I recently heard someone ask, half-seriously, why one should become a Christian, if losing one’s faith later would result in damnation, while not having faith in the first place leaves open the possibility of salvation. It’s a silly question, and I don’t think anyone seriously contemplating the possibility of conversion would ask it. But it has an answer.

The answer is that heaven begins at the moment you believe it can be your destination. Not that your life will suddenly turn blissful, or even more pleasant; it may well become more difficult and painful in some ways. But it will make sense; it will have a meaning, even when you are suffering. It will have a pattern and a purpose that will and make sense of your past and guide you in the future. Even the misfortunes and sins of the past will be taken up into the pattern: the forgiveness of sins removes much of the pain and puts to rest the lingering guilt and uneasiness. The sins themselves remain sins but become a means of understanding, a little more each day, yourself, your relationship to God, and everything else.

Every pain that comes your way in the future likewise becomes something you can use: for your own growth in discipline and love, as an offering to God for your own salvation and the salvation of those you love. Moments of pure joy become possible, when you are freed of the tyranny of time by the knowledge of eternity. You can love the world and the people you are given to love with all your heart even though you know you will lose them, because you have good hope that nothing good is lost forever.
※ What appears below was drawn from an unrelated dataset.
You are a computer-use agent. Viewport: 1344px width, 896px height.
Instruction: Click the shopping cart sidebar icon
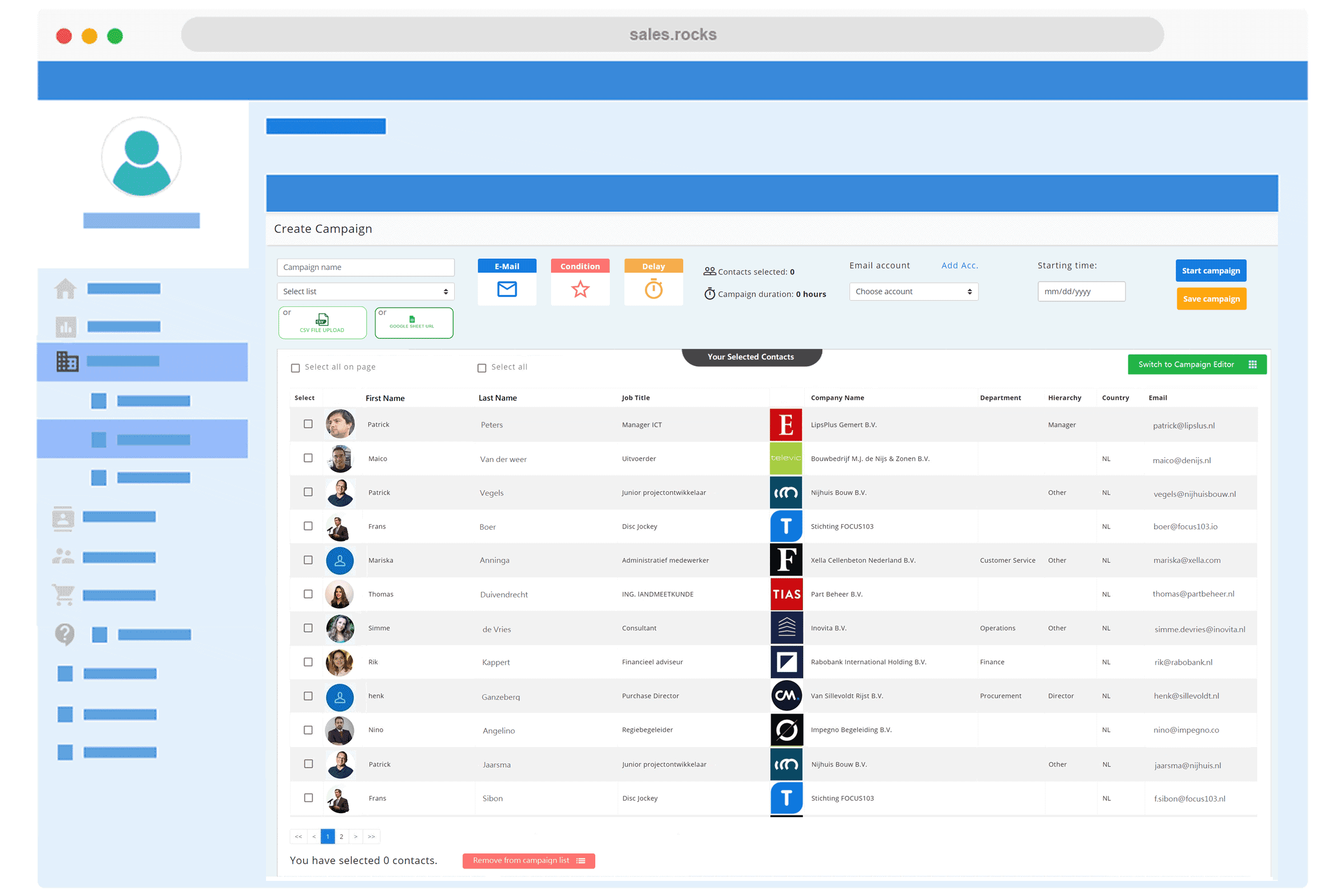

Instead of a tale told by an idiot, life becomes a story that makes sense and will sooner or later end well, unless you choose another ending.

I’ll quote C. S. Lewis again:

But what, you ask, of earth? Earth, I think, will not be found by anyone to be in the end a very distinct place. I think earth, if chosen instead of heaven, will turn out to have been, all along, only a region in Hell: and earth, if put second to Heaven, to have been from the beginning a part of Heaven itself.

More succinctly, St. Catherine of Siena:

All the way to Heaven is Heaven.

And the same is no doubt true of the way to Hell. To return to my opening thought, it makes sense that one who has once received the gift of understanding this would sin in rejecting it. He is turning from light toward darkness.